Go back to the Cluster values dialog box one more time by double-clicking Clustered values in the Applied steps panel. Change the Similarity threshold from 0.8 to 0.6, and then select OK.

Cluster values dialog box with the fuzzy cluster options displayed, the similarity threshold set at 0.6, and the show similarity scores option selected.

This change gets you closer to the result that you're looking for, except for the text string My favorite fruit, by far, is Apples. I simply love them!. When you changed the Similarity threshold value from 0.8 to 0.6, Power Query was now able to use the values with a similarity score that starts from 0.6 all the way up to 1.

Table after defining the similarity threshold at 0.6 with new values assigned in the Cluster column.

Note

Power Query always uses the value closest to the threshold to define the clusters. The threshold defines the lower limit of the similarity score that's acceptable to assign the value to a cluster.

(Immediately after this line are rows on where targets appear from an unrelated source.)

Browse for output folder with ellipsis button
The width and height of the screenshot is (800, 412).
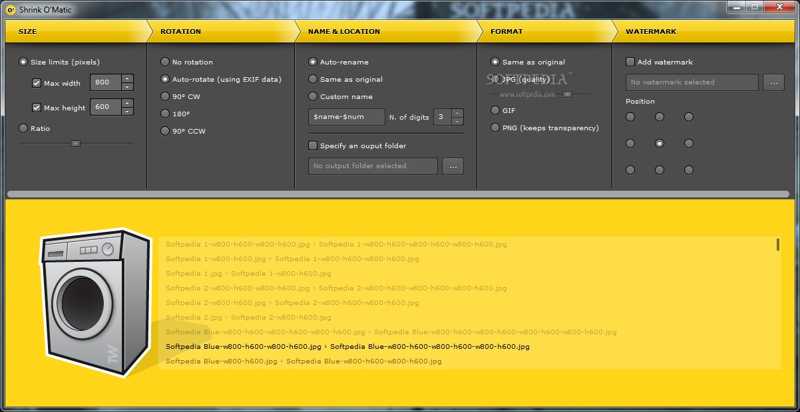(453, 166)
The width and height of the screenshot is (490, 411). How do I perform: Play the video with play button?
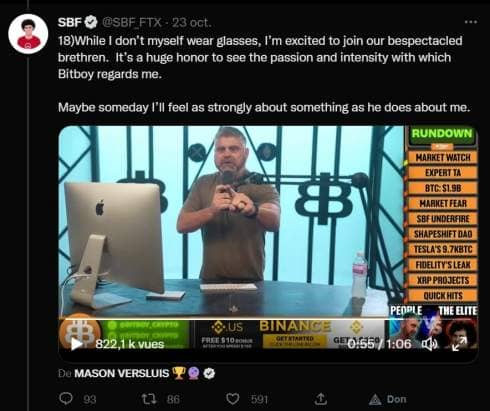click(77, 344)
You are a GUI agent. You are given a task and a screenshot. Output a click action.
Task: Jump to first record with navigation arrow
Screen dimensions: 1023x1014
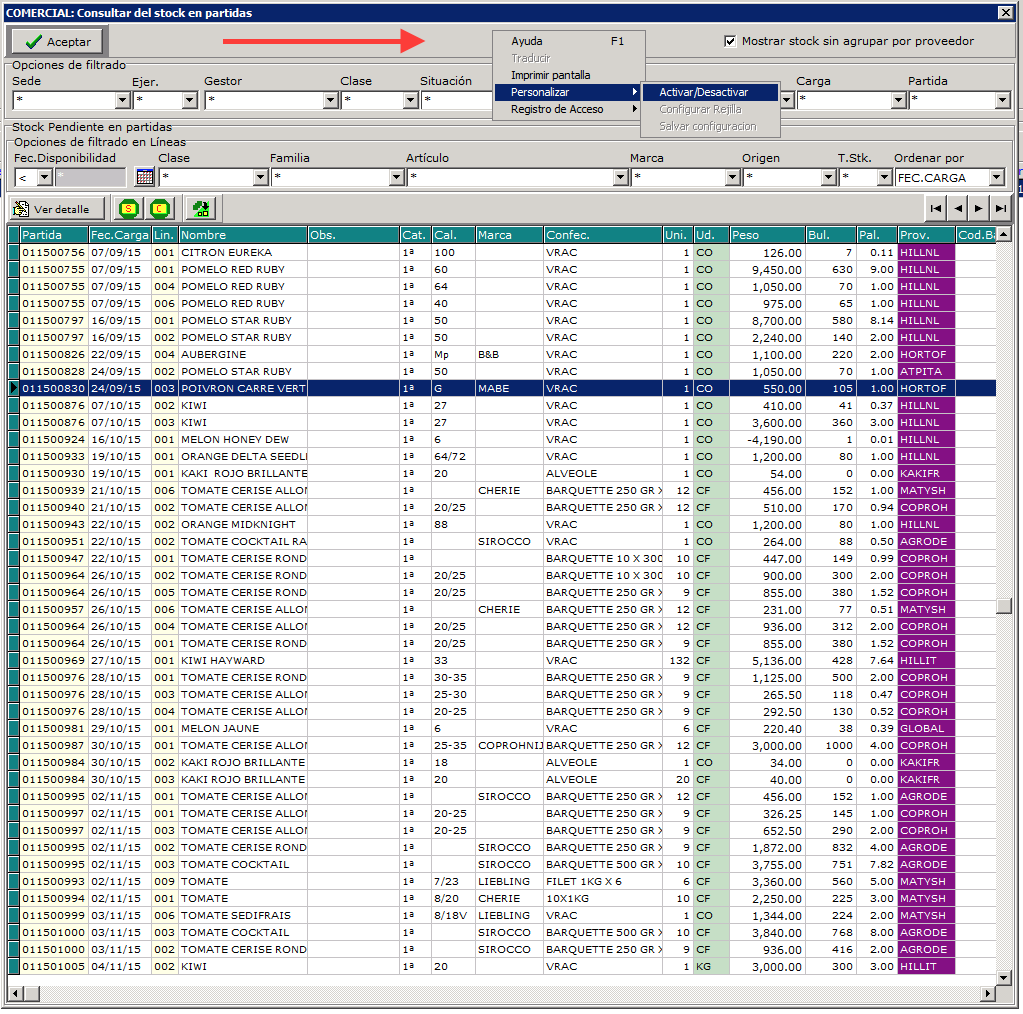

You can try again by changing the Similarity score from 0.6 to a lower number until you get the results that you're looking for. In this case, change the Similarity score to 0.5. This change yields the exact result that you're expecting with the text string My favorite fruit, by far, is Apples. I simply love them! now assigned to the cluster Apples.

Table with the correct values in the Cluster column where the string My favorite fruit, by far, is Apples. I simply love them! is now assigned to the cluster Apples .

Note

Currently, only the Cluster values feature in Power Query Online provides a new column with the similarity score.

Special considerations for transformation table

The transformation table helps you map values from your column to new values before performing the fuzzy matching algorithm.

Some examples of how the transformation table can be used:

Important

When the transformation table is used, the maximum similarity score for the values from the transformation table is 0.95. This deliberate penalty of 0.05 is in place to distinguish that the original value from such column isn't equal to the values that it was compared to since a transformation occurred.

For scenarios where you first want to map your values and then perform the fuzzy matching without the 0.05 penalty, we recommend that you replace the values from your column and then perform the fuzzy matching.